NEW YORK — There are concerns New York Gov. Andrew Cuomo is interfering with the New York Attorney General’s investigation into accusations of misconduct made against him.
His accusers are also concerned he will have influence over the separate state assembly impeachment investigation.
Meanwhile, the Attorney General’s investigation is continuing. By the end of the week, investigators will have interviewed at least two accusers: Ana Liss and Charlotte Bennett. However, several state lawmakers are expressing concern about the governor exerting influence on the inquiry.
They said the governor’s office appears to be conducting its own review of the sexual harassment claims, even offering lawyers to staffers being questioned by the Attorney General’s team.
State Sen. Alessandra Biaggi of the Bronx and Westchester said this could be seen as an intimidation tactic.
“The lawyers the governor is providing do not represent them (staff questioned by the AG’s office),” Biaggi said. “It’s highly inappropriate. New Yorkers should be outraged and it’s another example of the Governor using his position of power to circumvent accountability.”
Separate concerns are being raised about the State Assembly’s impeachment inquiry. The law firm of Davis Polk hired to do the investigation. A retired partner at the firm is married to a political ally of the governor: New York Chief Judge Janet DiFiore.
One of Cuomo’s accusers.

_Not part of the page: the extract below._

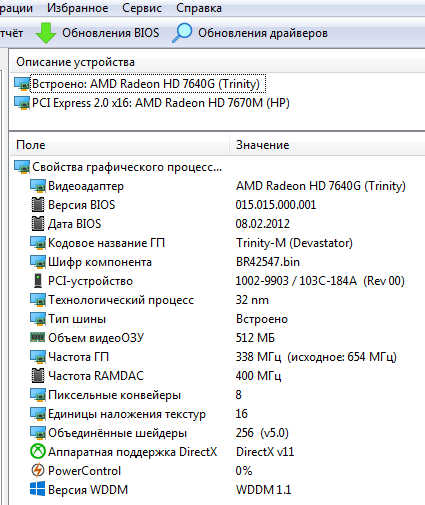Click the Windows logo icon beside Версия WDDM
Viewport: 425px width, 505px height.
pyautogui.click(x=38, y=489)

Lindsey Boylan, also questioned the specific attorneys within Davis Polk assigned to the case and called the whole Assembly inquiry a “scam investigation.”
Assembly Speaker Carl Heastie of the Bronx is disputing these claims of bias. He said Davis Polk is a large multinational firm. Heastie also said the three attorneys working with the Assembly were vetted carefully and two are former Federal Prosecutors.
Also Thursday Valerie Bauman, a reporter who once covered Cuomo when he was New York’s Attorney General more than a decade ago raised new concerns.
Bauman tweeted that Cuomo never touched her inappropriately but made her feel uncomfortable with excessive eye contact, a job offer and flirting over the phone. She said her goal was “to shine a light on the broader culture of sexual harassment and devaluation of women… in Albany.”